The Access Control system checks these against a Customers Role or Department.
Generally Customers viewing the site will have the same Role (registered) and therefore it make more sense to base this visibility on Department.
Creating a Department
Login to the Storefront as an Administrator.
Choose Catfish -> Other -> Departments
Click "Add new record" to add a new Department
Give the department a Name, Description, Cost Code, PL code. The most important thing here is Department Name.
Save your Department.
Assign Users to Departments
Expand the Department using the + on the left of the Department name.
From the list, tick each user you wish to assign to this Department, then click "Save Changes".
As default, a Storefront has access permissions switched off.
Choose Catfish -> Other -> Access Permissions -> Access Permissions Settings
Switch on AccessPermissionEnabled
The DefaultIsAllowed switch determines whether the site shows All categories when you are not in a department or None.
DefaultIsAllowed = True means that all categories show up if users are not in a Department
DefaultIsAllowed = False means that all categories are hidden until a user is assigned to a Department that can use them.
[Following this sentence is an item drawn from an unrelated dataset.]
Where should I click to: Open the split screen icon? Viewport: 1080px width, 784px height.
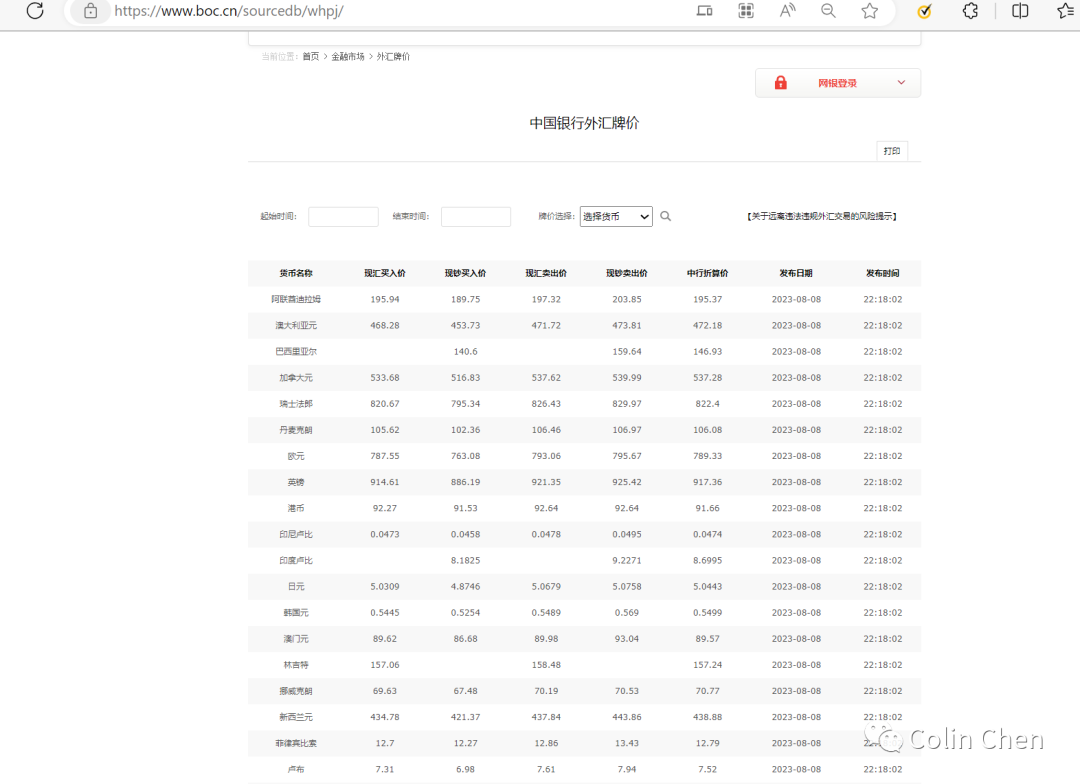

It is best practise to make sure that DefaultIsAllowed is set to false and that you specifically allow departments access to what you would like them to be allowed access to as this will prevent further access.
For example, if you had a department "Department A", you had the categories "Category A" and "Category B", and you only want customers in Department A to see products in Category A, you would take the following actions:
Set DefaultIsAllowed to False
Create a rule allowing Department A to access Category A (This will include the products within the category)
Since DefaultIsAllowed is set to False, the customers in Department A will only be able to see Category A and its products, so they will not have access to Category B
Deny Guest Accounts should always be ticked as true.
Setting Department Permissions
From the Admin menu, choose Catfish -> Other -> Access Permissions -> Access Permission Manager
The top of the page confirms your Storefronts Access Permission settings (detailed above)
Below this you can select the Role or Department you wish to assign a restriction / access to.
Once you select a department, a secondary menu appears. What area of the site do you wish to target. General site use would be covered from either Products or Categories
Select a target, and click Load.
This loads all possible options for the site.
Each option has a tick box to 'apply' access to. Once ticked you can the grant access to it or leave unticked to restrict access.
Save the mappings when complete.
Impersonate the user or use the Access Permission test in the same Catfish menu.